Ladhak is immensely beautiful.
Naked, untouched, flawless….picture perfect. Scenes that I had imagined and had
seen only in photo frames stood just in front of me. “It’s so well maintained’,
was what I exclaimed when I first saw it at Leh Kushok Bakula Rimpochhe
Airport airport. For those traveling first time must definitely look out of
the flight windows for a life time Himalayan experience.
Never before had I seen the hills
and the range of mountains to be so different, varied and yet so sync picture
perfect. Probably, because I have all my life lived far away from the hills in
the plains, amongst the maddening hordes of people and that this place was so
dissimilar. Ladhak was simply so beautiful with its barren great mountainous
range all around with very little green and no trees around.
The place is special very special
…because of the sun shine in the blue sky with little cumulus clouds peeping
out of the mountain peaks. There is very little or no vegetation and people
cannot afford to plant trees too. “This would attract clouds and subsequent
rains’, had explained one of colonel of the Indian army who had willingly
played host to us. “ We are on the rain shadow side of the Himalayas and so it does
not have adequate vegetation leading to the low level of oxygen. Rains would
wash off the sandy and muddy mountains” It was then I realized that the
persistent headache that we had developed was due to low oxygen and we had to
be acclimatized first to the surrounding before venturing for more unquenchable
mountain views.
“You cannot take risks. People
develop blood pressure and due to this unless you get used to this weather, it
is difficult to stay here”. We were there for a week as guests with friends in
the Indian army who promised to take us around. “Drink lots of water for better
supply of oxygen to your body. Work and walk slowly” were the advices given
before we planned our trip to the most exotic sites of Ladhak.
Leh is the biggest city of Ladakh
and in first glance it appears it is one of those small hilly towns that would
be immensely popular for its exotic location. But it has its own identity. A
huge contingent of the Indian Army deployed on the India China border is
headquartered in Leh. With low sex ratio still you would find women working as daily
laborers with the Border Roads Organization (BRO) that builts beautiful roads
on mountains.
The trip to Khardung La ie the
Kardung pass was extremely exiting. Besides the meandering roads in the snow
covered mountainous range, the low availability of oxygen makes it all the more
difficult. But to overcome the simple uneasiness, drowsiness and nausea is the
real challenge. Sleeping through the trip increases the discomfort but
amazingly the local drivers are so well versed with the turnarounds, the
avalanches, the muddy village paths that the fifty kilometer trip becomes a
lifetime experience. Snow filled mountains of different colors, sizes, shapes
would surround you and you are lead to the K Top said to be the highest
motorable road on earth. All uneasiness would vanish as you lower height
through the K top to North Pullu to Nubra valley that has got the double humped
camels as the star attraction in midst of the grey sandy dunes.

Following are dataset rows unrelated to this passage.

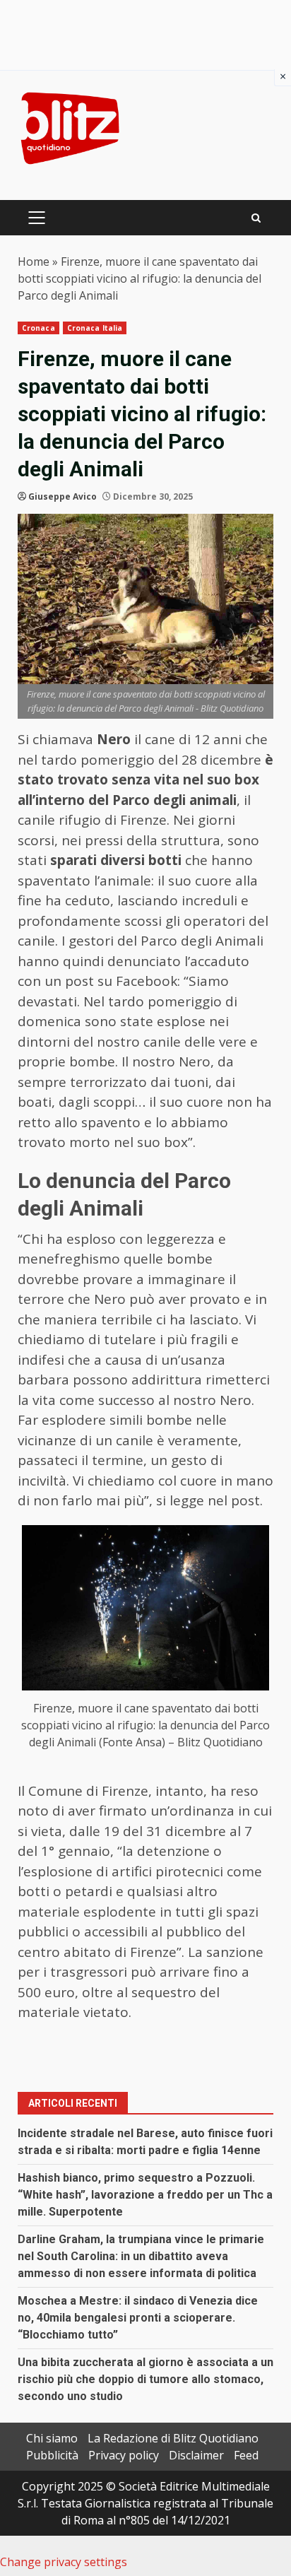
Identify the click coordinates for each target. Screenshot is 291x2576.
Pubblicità (52, 2455)
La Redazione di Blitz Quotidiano (173, 2438)
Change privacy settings (63, 2562)
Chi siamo (52, 2438)
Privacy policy (123, 2455)
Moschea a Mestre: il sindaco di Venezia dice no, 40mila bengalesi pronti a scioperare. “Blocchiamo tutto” (138, 2317)
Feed (246, 2455)
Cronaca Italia (94, 328)
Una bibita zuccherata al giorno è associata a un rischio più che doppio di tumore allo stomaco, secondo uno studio (145, 2379)
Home (33, 261)
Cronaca (38, 328)
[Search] (256, 218)
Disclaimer (196, 2455)
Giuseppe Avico (62, 496)
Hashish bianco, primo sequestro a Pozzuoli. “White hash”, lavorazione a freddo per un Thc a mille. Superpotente (145, 2194)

Besides the Thiksey and Hemis
Monastery, Shey and Leh Palace, Shanti stupa what more can be explored is
another trip hundred and fifty kilometers up and down to Pangong Tso Lake, the
brackish water lake in the India China
Border across Changla Pass. A young twenty nine year old Major of the Indian
Army confessed when I complimented him about the place he lived. “It is
beautiful with no air. Good to live here for vacation but hard on duty”. The
high and lows of the roads leading to the lake for the four hour drive in low
air area makes you believe that ‘nothing comes easy in life’. To really enjoy
the beauty of this side of the Himalayas is adventures and the difficult path makes
it all the more desirable.
China stands a few kilometers away
across the blue divide of the Pangong
Tso (Lake). Even with minimal vegetation it is amazing to watch snow
deer, yaks, Pashmina goats, wild horses grazing around in the very low dull
green pastures. That makes the trip and ultimate adventure excursion. “Do they
get adequate food”, I wondered. My driver cum guide Dorji explained, ‘You adapt
with what is available”. Given said that this is worth mentionable that it
could be the only place in India that I have seen the free sale of Oxygen
cylinders for personal use. It’s so easy and handy for tourists available at
all pharma shops as small perfume bottles. Also the deal is worth noticeable
that if it is not used during high point trips it can be exchanged back in the
shop once when you get back.
Only had Ladakh got a little more
air, a little more electricity, little more water in the snow, life would have
been much easier for the tourists and also for the people who really live in
hard situations. Even in those hardships monasteries are built in the highest
points above fifteen thousand feet and little monks in their maroon habits keep
praying in the most difficult circumstances for a better world.